Work request: Copy the first line of the entries below and every line after it through the line containing "The image size is (316, 239).". Do not include pictures.

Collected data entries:
== Segment start ==

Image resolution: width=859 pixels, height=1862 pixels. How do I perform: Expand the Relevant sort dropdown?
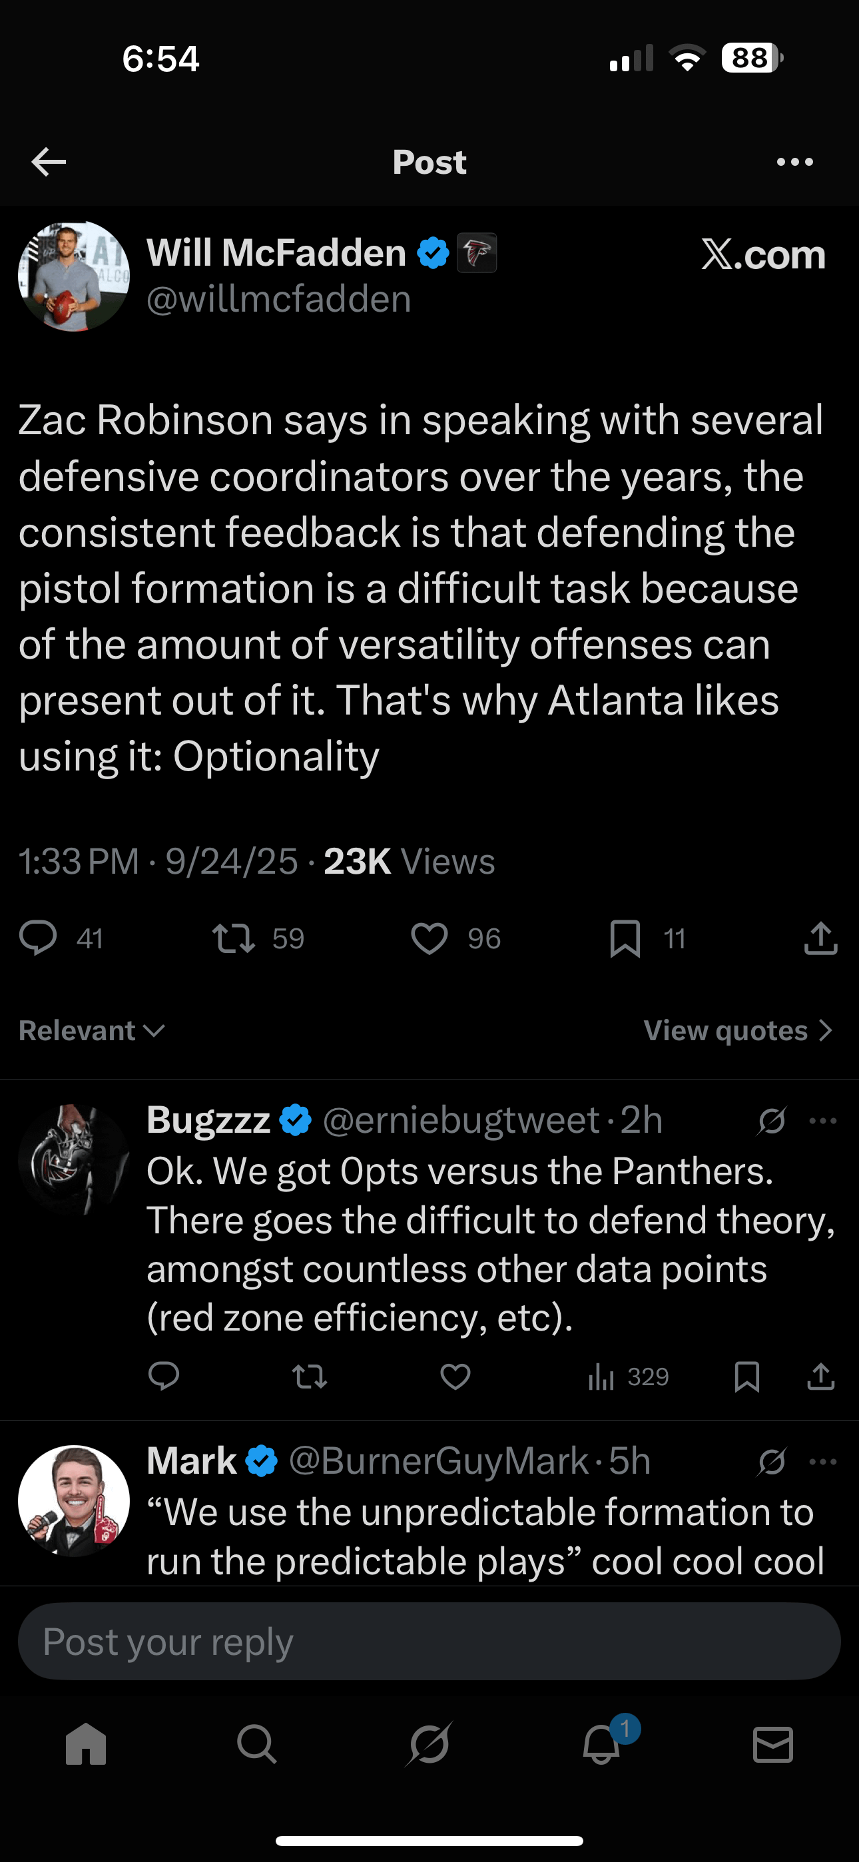pyautogui.click(x=92, y=1030)
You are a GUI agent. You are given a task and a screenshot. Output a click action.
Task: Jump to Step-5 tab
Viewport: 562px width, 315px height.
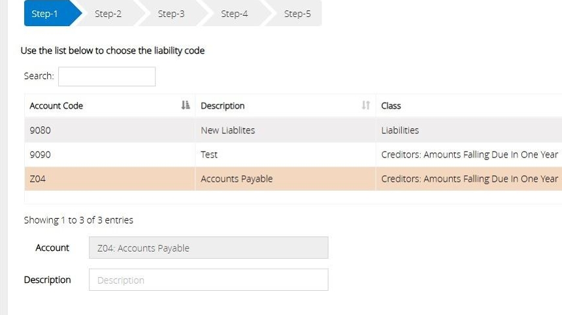coord(297,14)
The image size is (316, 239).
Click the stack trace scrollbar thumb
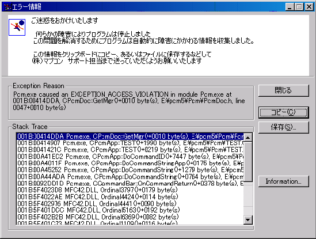tap(248, 162)
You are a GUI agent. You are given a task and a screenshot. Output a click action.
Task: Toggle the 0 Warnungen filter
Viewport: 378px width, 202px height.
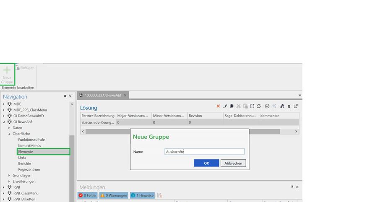point(114,195)
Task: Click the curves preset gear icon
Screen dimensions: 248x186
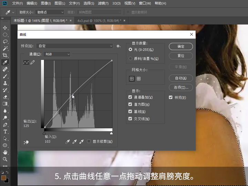Action: [x=118, y=46]
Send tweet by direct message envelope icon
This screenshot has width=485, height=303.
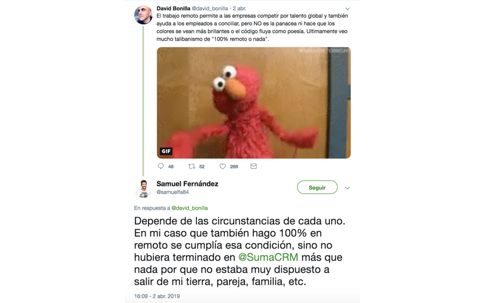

== Segment end ==

Response below:
Image resolution: width=859 pixels, height=1862 pixels. How do I perform: Expand the Relevant sort dropdown?
pyautogui.click(x=92, y=1030)
You are a GUI agent. You are given a task and a screenshot. Output a click action.
Task: Jump to Step-5 tab
Viewport: 562px width, 315px height.
coord(297,14)
The image size is (316, 239).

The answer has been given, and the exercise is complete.